— Tasks and exercises —
- 1) In the article on AHF's lawsuit against Prime Therapeutics, how many drug prescriptions did Prime process for AHF patients in 2020?
- 2) Continue the article on AHF's lawsuit against Prime Therapeutics from where it stops.

— Page extract —
= Beginning of Section =

AHF Files Federal Antitrust Lawsuit Against the PBM Prime Therapeutics

In Global, News by Ged Kenslea

Lawsuit asserts Prime Therapeutics unlawfully fixes the prices of its reimbursements to AHF and other independent pharmacies, to align with reimbursements of a direct Prime competitor

 

LOS ANGELES (June 18, 2021) Today, AIDS Healthcare Foundation (AHF), the leading provider of health care to people living with HIV/AIDS around the world, filed a lawsuit in federal court in Los Angeles to stop Prime Therapeutics LLC from fixing prices of reimbursements to AHF pharmacies, along with all other independent pharmacies doing business with Prime, for providing prescription drugs to patients in need.  The action was filed in U.S. District Court, Central District of California (Case No. 2:21-cv-04979).

 

 

Prime is a pharmacy benefit manager (PBM), a “middle-man” in the distribution system for prescription drugs in the United States.  In its capacity as a PBM, Prime acts as a gatekeeper between pharmacies and health insurers.[1]  The PBM boasts of administering the pharmacy-benefits components of health-insurance plans for about 33 million people in the United States.  Some of those people are patients of AHF pharmacies, and, in 2020, Prime processed almost 100,000 drug prescriptions for AHF patients.

 

In late 2019, Prime announced “a new three-year collaboration” with another PBM, Express Scripts, Inc.  The word “collaboration” suggests something complicated.  In fact, it appears Prime is simply aligning its reimbursement rates with those of the other PBM and doing so on an ongoing basis.  AHF’s pleading asserts that Prime is thereby violating the most settled principle of antitrust law, the prohibition against fixing prices with a direct competitor.

 

Almost immediately after the “collaboration” went into effect in the spring of 2020, AHF noticed that it was being reimbursed less than before for providing the same pharmacy services to patients whose PBM is Prime.  Indeed, those reimbursement rates now line up exactly with those of the other competitor PBM.

= End of Section =

— Provided data —
= Beginning of Section =

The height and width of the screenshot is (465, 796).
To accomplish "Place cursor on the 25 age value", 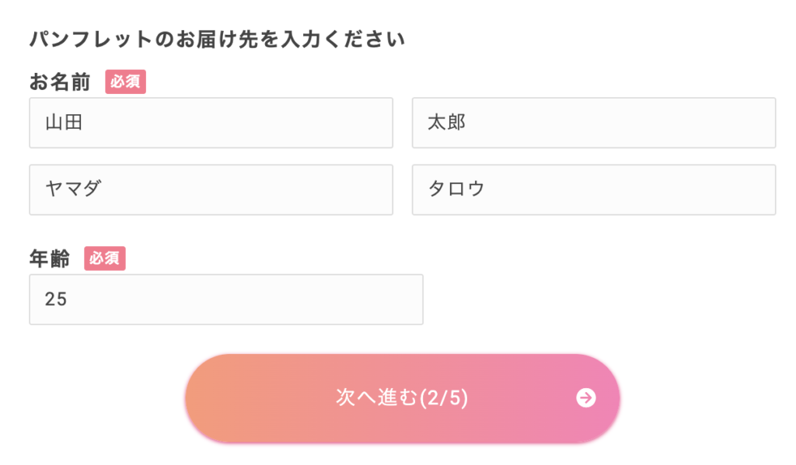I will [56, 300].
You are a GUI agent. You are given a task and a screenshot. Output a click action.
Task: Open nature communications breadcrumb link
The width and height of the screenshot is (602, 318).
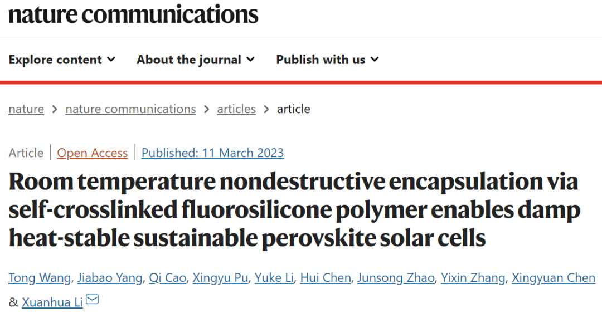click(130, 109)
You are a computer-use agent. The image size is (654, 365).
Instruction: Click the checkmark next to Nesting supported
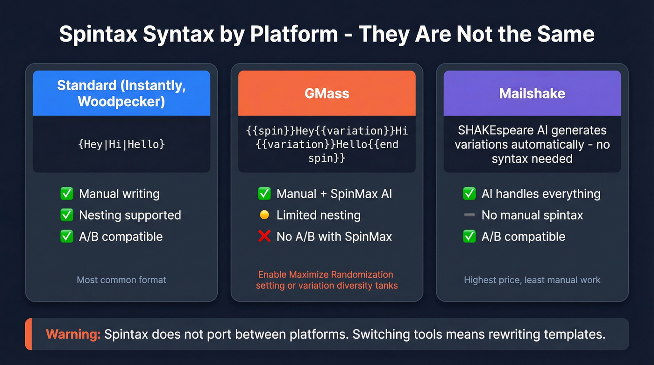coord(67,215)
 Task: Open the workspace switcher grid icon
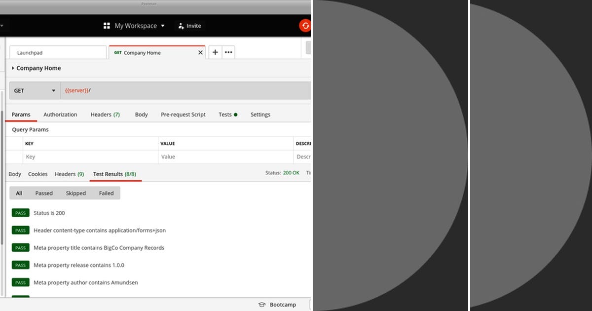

= End of Section =
= Beginning of Section =

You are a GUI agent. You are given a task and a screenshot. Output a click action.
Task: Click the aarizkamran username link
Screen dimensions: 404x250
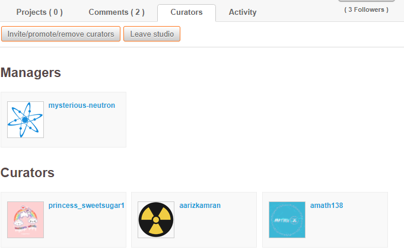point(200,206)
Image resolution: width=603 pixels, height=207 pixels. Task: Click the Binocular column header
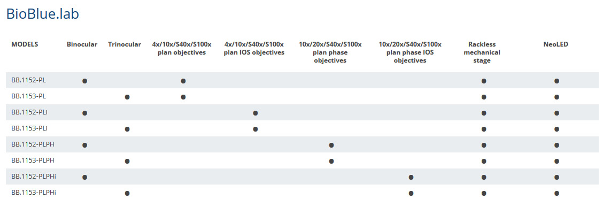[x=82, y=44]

= End of Section =

— Exercise results —
- 1) Almost 100,000.

- 2)
“The reimbursement money Prime has been unlawfully taking from AHF is money that can no longer fund the specialized care and lifesaving services that AIDS Healthcare Foundation offers to people living with HIV/AIDS — regardless of a patient’s ability to pay,” said Jonathan M. Eisenberg, Deputy General Counsel for AHF.  “There is thus a real human cost here.”

 

With its lawsuit, AIDS Healthcare Foundation is now standing up to Prime, a powerful PBM that essentially controls access to many insured patients that use AHF pharmacies and healthcare centers, as well as on behalf of other independent pharmacies.

 

“AIDS Healthcare Foundation has real reason to fear that we may face retaliation from Prime for exposing it as a price-fixer,” added Eisenberg.  “However, we take that risk on behalf of the patients and clients we serve and many other independent pharmacies to try to stop Prime’s flagrantly unlawful scheme.”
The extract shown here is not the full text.